By Jennifer Marcus
For Douglas Nordli Jr., MD, chief of the Division of Pediatric Neurology at Children’s Hospital Los Angeles, “time is brain.” A recognized expert in the area of epilepsy, Nordli is acutely aware of the impact a certain type of febrile seizure can have on the developing brain. His research focuses on the early identification and aggressive treatment of children at highest risk.

Convulsions that happen during a fever, called febrile seizures, are fairly common, occurring in 2 to 4 percent of children under 5. Although the seizures are frightening to parents, most children who have simple febrile seizures develop appropriately and are not going to have other forms of neurological manifestations. Perhaps only 3 percent of them will develop epilepsy.
But Nordli is most concerned with febrile status epilepticus (FSE), a subgroup of prolonged or clustered febrile seizures. These seizures won’t stop on their own, and even with medical intervention they may last for an hour or longer. FSE can occur in up to 5 percent of febrile seizure cases, and at least 40 percent of children who experience FSE will develop epilepsy.
By focusing on children with FSE, Nordli and his colleagues are working to answer a question that has long plagued neurologists: Why do people develop epilepsy?
For a decade, he and a team of specialists have been working on the National Institutes of Health-funded FEBSTAT study to determine the long-term consequences to the brain of prolonged febrile seizures in childhood. This multicenter, longitudinal study is led by Shlomo Shinnar, MD, PhD, from Montefiore Medical Center and the Albert Einstein College of Medicine in New York City. Nordli has now brought CHLA into the study as well.


In the study, Nordli and his colleagues are using neurodiagnostic tools to look for abnormal patterns of brain waves and to study changes to brain structure that occur during prolonged seizures. They have observed that the patient’s right hippocampus—a small region of the temporal lobe primarily associated with memory and spatial navigation—appears to be brighter and slightly enlarged during prolonged seizures. They also found abnormal electroencephalography (EEG) patterns in these children, indicating altered brain activity and even brain injury.
“These findings are moving us toward the development of a biomarker for epilepsy,” says Nordli. “If we can predict which children are at risk for developing catastrophic epilepsy, we can take steps to prevent it.”

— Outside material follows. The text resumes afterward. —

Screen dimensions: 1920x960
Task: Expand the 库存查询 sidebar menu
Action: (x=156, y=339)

Nordli, a professor of Clinical Neurology at the Keck School of Medicine of the University of Southern California, is also employing newer technologies. Estimating that 40 to 60 percent of epilepsy cases can be identified through gene sequencing panels, he is collaborating with geneticists at CHLA’s Center for Personalized Medicine on next-generation sequencing. The goal: improve understanding of how the genome influences the development and function of the nervous system.

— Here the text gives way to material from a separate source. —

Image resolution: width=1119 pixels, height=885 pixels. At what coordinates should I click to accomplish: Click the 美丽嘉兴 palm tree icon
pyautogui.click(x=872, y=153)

“With the advent of precision medicine and novel diagnostic tools, this is a pivotal time in the field of child neurology,” says Nordli. “Time is brain— and earlier detection of the risk will mean better long-term outcomes for children.”
Watch how precision medicine is being used in the treatment of epilepsy: CHLA.org/EPILEPSY

Douglas Nordli Jr., MD (left), and Mark D. Krieger, MD
Douglas Nordli Jr., MD, and Mark D. Krieger, MD, inaugural chair holder of the Billy and Audrey L. Wilder Endowed Chair of the Division of Neurosurgery, are co-directors of the newly established Neurological Institute at CHLA. The Institute provides a comprehensive continuum of care that brings together clinical services from Neurology, Neurosurgery, Psychiatry, Neuropsychology, Physical Therapy, Occupational Therapy, Dietetics and Social Work to support the care of children at CHLA.